_TASK DETAILS:_ Transcribe exactly the lines from the one holding "You are a computer-use agent. This" through the closing line of the entries below. Pictures stay out of the copy.

_THE DATA:_
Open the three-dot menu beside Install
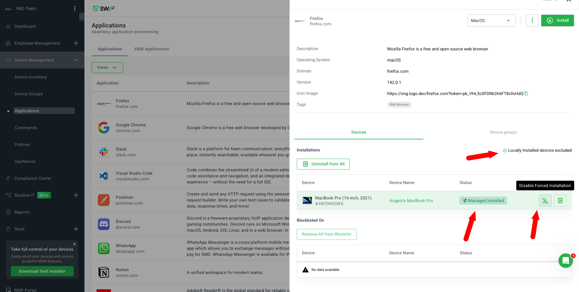Viewport: 579px width, 292px height. point(532,21)
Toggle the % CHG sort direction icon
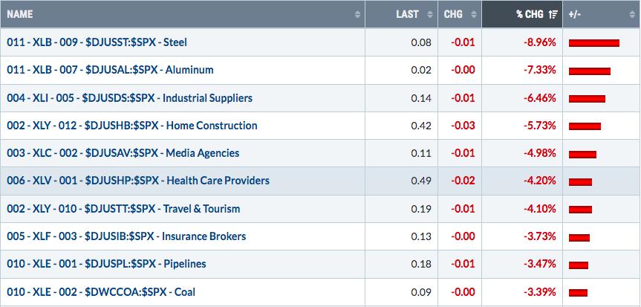 [x=553, y=14]
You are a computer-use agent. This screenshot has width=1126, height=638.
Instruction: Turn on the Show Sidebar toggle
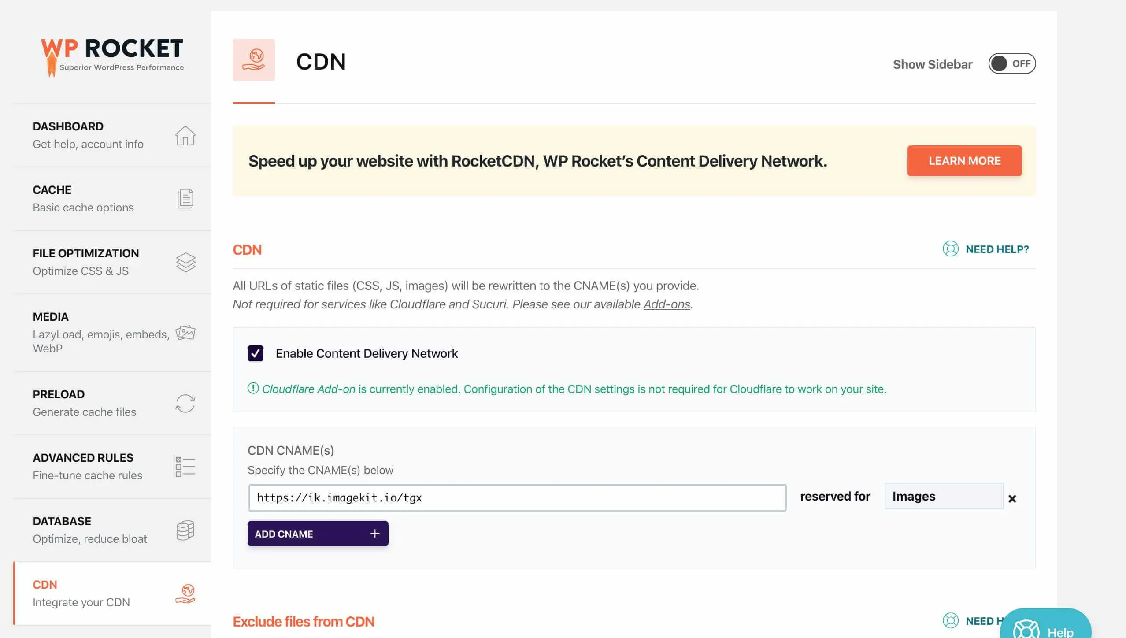1012,63
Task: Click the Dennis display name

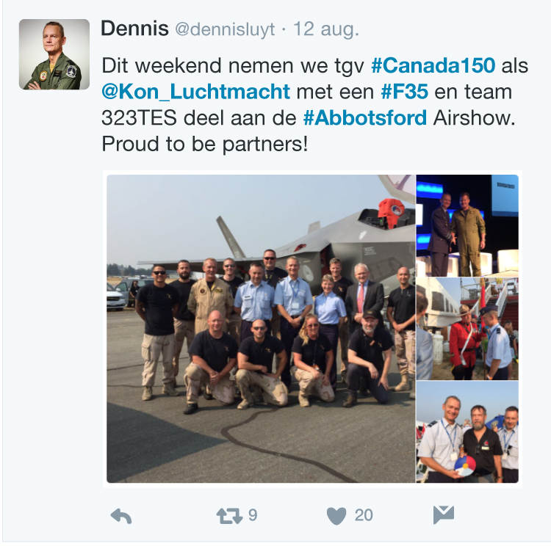Action: (134, 29)
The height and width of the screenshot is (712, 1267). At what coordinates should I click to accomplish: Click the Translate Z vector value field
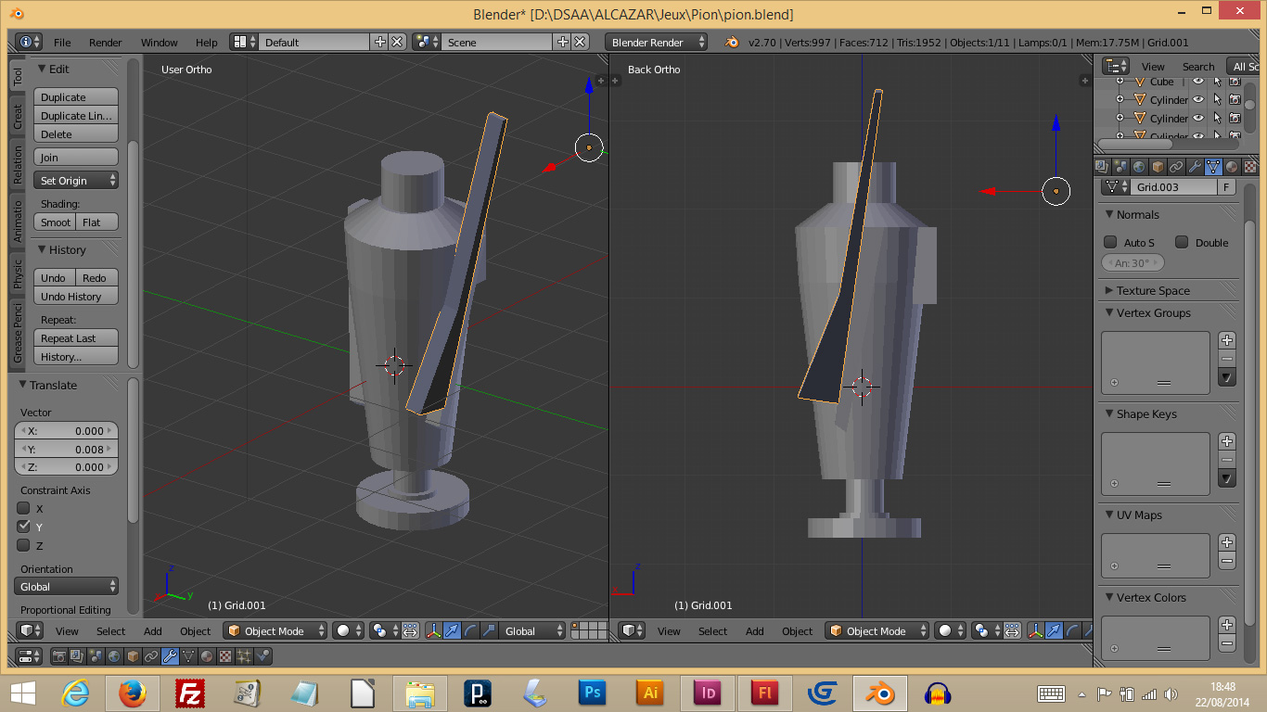point(67,467)
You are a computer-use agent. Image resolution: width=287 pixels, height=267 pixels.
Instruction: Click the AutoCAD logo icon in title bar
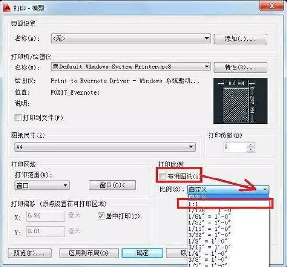tap(7, 8)
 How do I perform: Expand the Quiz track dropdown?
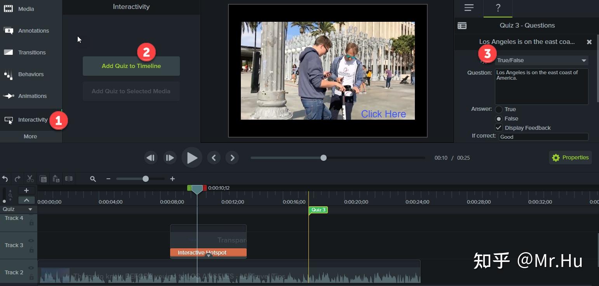click(x=30, y=209)
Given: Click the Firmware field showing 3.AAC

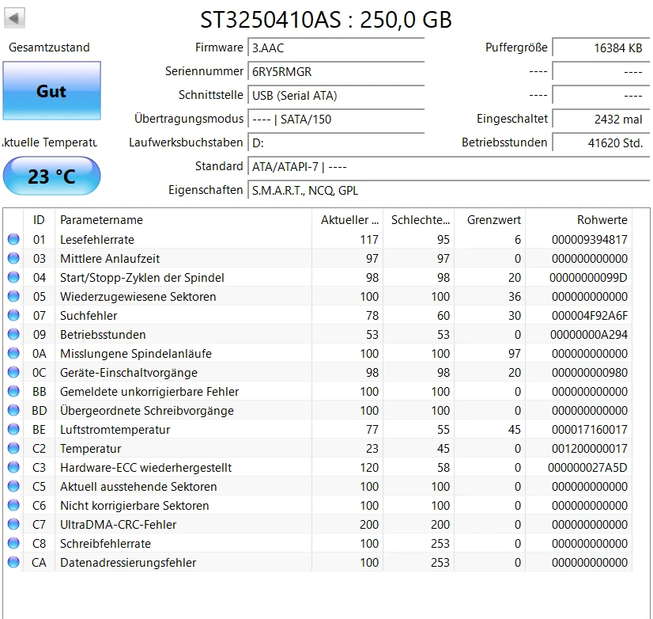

_WRITTEN REPLY:_
You are a computer-use agent. This screenshot has width=1126, height=638.
Instruction: Turn on the Show Sidebar toggle
1012,63
Task: Click the Dennis display name

Action: (134, 29)
The height and width of the screenshot is (712, 1267). At what coordinates should I click to accomplish: Click the Translate Z vector value field
point(67,467)
You are a computer-use agent. Image resolution: width=287 pixels, height=267 pixels.
Instruction: Click the AutoCAD logo icon in title bar
tap(7, 8)
 How do I perform: Expand the Quiz track dropdown?
click(x=30, y=209)
Given: Click the Firmware field showing 3.AAC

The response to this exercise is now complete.